JOHN MARTIN, school of
Haydon Bridge 1789-Isle of Man 1854
The fall of Nineveh
oil on canvas, 110×85 cm
The dramatic destruction of the city of Nineveh and the end of the Assyrian reign is a subject that could not but fascinate the romantic spirits of the first half on the nineteenth century, imbued with the poetics of the Sublime. Humanity’s dismay in front of nature’s mightiness, of history’s greatness and ineluctability, of the mind’s mysteries, expressed itself starting from the end of the eighteenth century, with artists like Johann Heinrich Füssli in Switzerland, Caspar David Friedrich in Germany, William Turner in England. John Martin, British painter specialized in paintings of catastrophic subjects, falls within this sensibility too.

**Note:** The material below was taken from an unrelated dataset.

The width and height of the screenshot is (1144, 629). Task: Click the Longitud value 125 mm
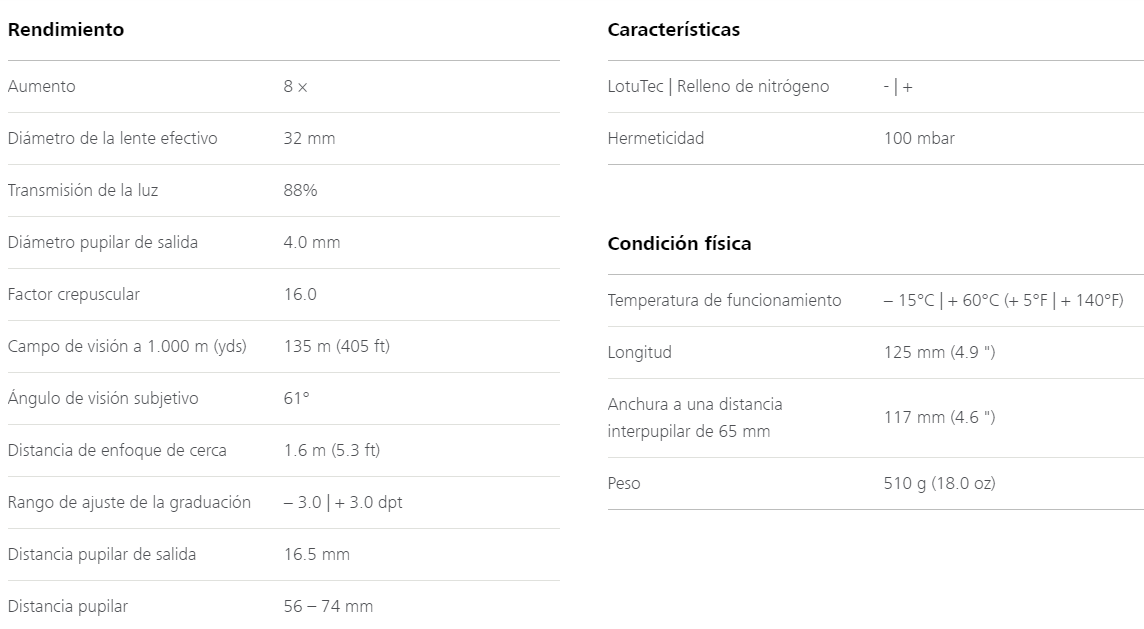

Starting from the second decade of the nineteenth century, the artist found growing success and acknowledgments, a popularity that reached its peak with the 1820 painting Belshazzar’s feast, known in several versions. Martin often reproduced his creations with engravings, especially with the half shade technique.

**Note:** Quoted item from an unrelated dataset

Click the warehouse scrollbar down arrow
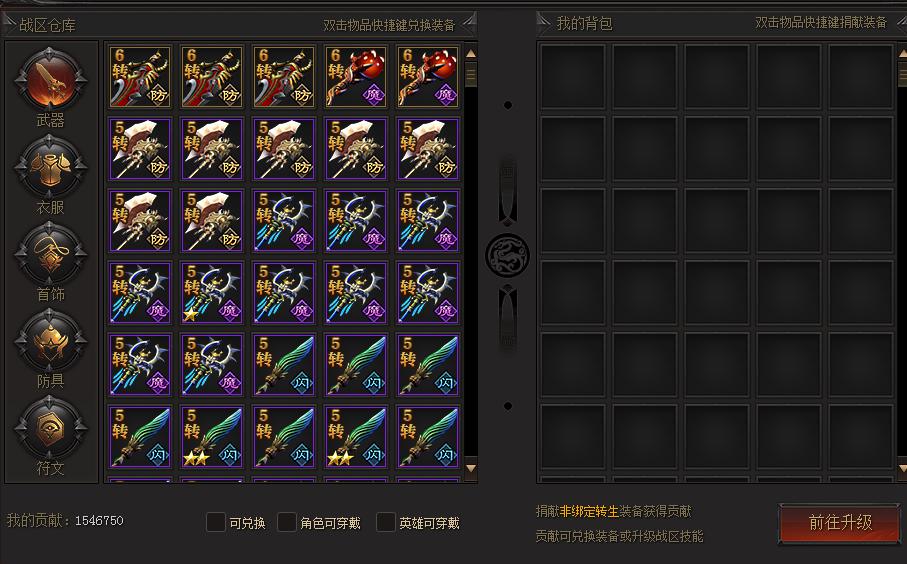 tap(471, 467)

There is a print reproduction of the painting in question that, as indicated in a study by Arabella Cifani, was made by an artist who was clearly influenced by the British artist, whose melodramatic ingredients are brought back, along with the taste for dilated spaces and gigantic architectures, an affinity for stormy skies and primordial atmospheres influenced by the excited visions of his fellow countryman Turner.